Nach der neuen Verordnung VO (EG) Nr. 1099/2009 (In Kraft seit 01. Jan. 2013) zum Schutz von Tieren zum Zeitpunkt der Tötung, sind Hersteller der Geräte nach Artikel 8 aufgefordert, genaue Mindestaufschlagsenergie je nach Kartuschenstärke für jede Tierart vorzugeben.

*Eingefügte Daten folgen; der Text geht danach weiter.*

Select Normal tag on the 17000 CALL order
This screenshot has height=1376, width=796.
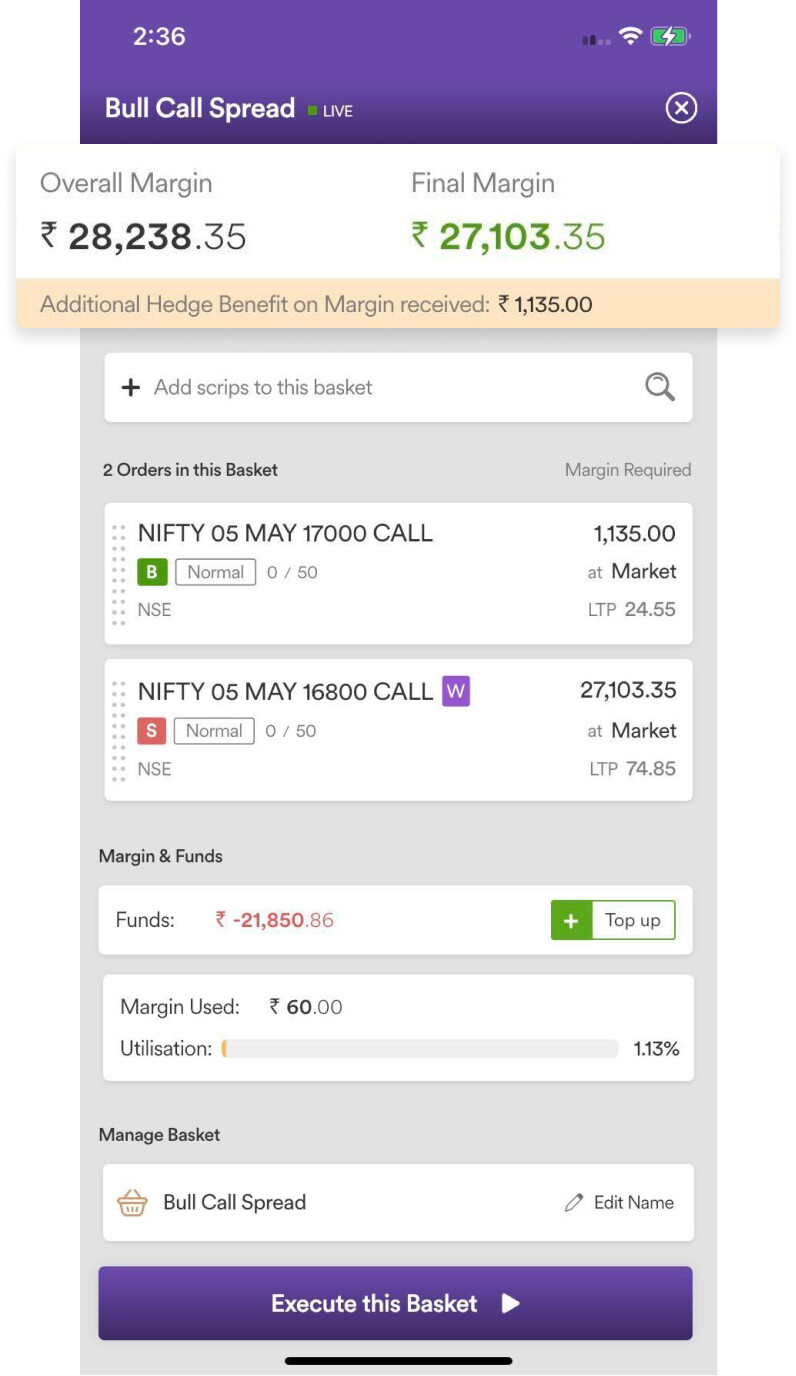[x=215, y=573]
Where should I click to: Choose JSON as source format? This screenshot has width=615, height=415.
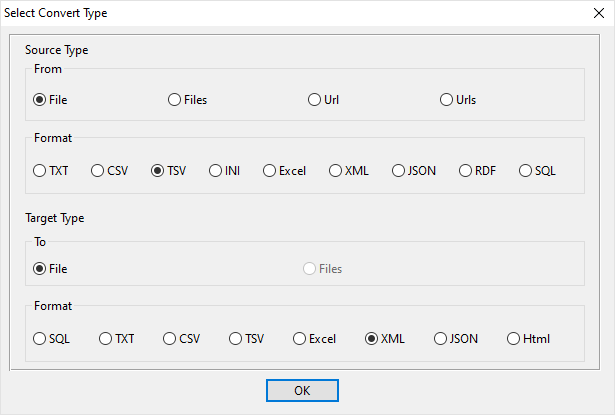pyautogui.click(x=399, y=171)
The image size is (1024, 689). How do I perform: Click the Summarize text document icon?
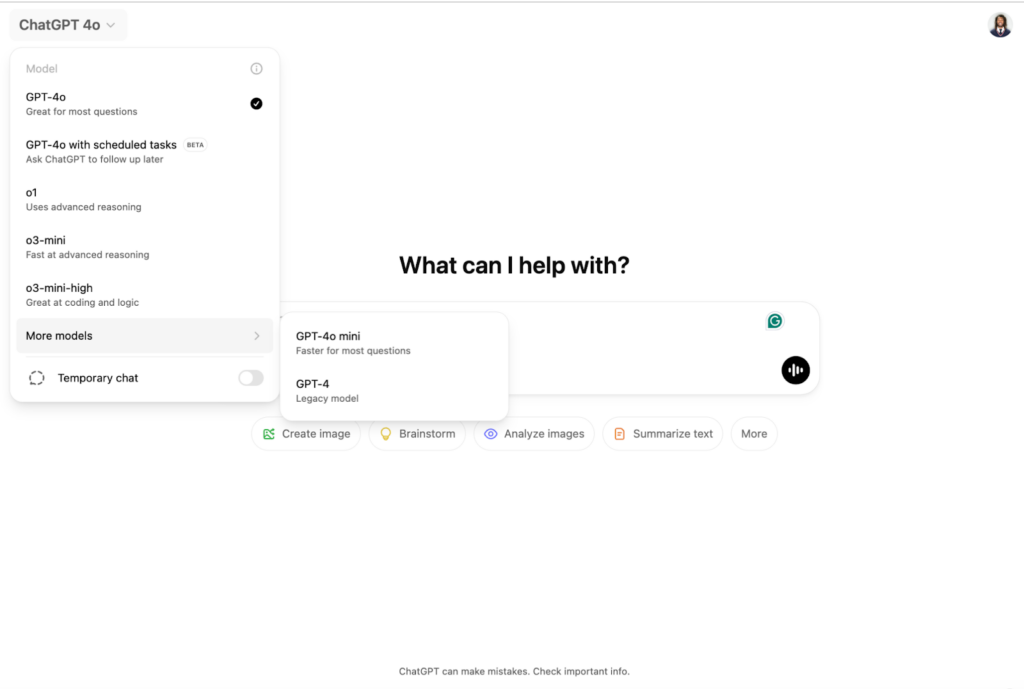[x=620, y=434]
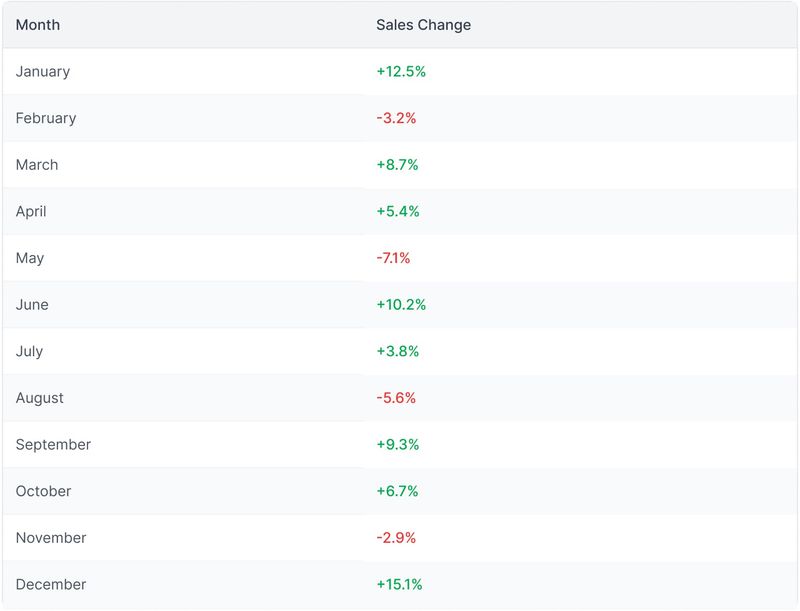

Fazit der Untersuchungen ist, dass die gleichzeitige Einhaltung von Arbeitschutzanforderungen für das Schlachtpersonal und Tierschutzanforderungen eine Gratwanderung ist und nur gelingen kann, wenn die Mindestaufschlagsenergien in Abhängigkeit aller wesentlichen Einflussparameter, insbesondere auch der Tierart, optimal definiert und in der Praxis eingehalten werden. Die o.g. neue Verordnung ist insofern auf jeden Fall ein erster Schritt in die richtige Richtung.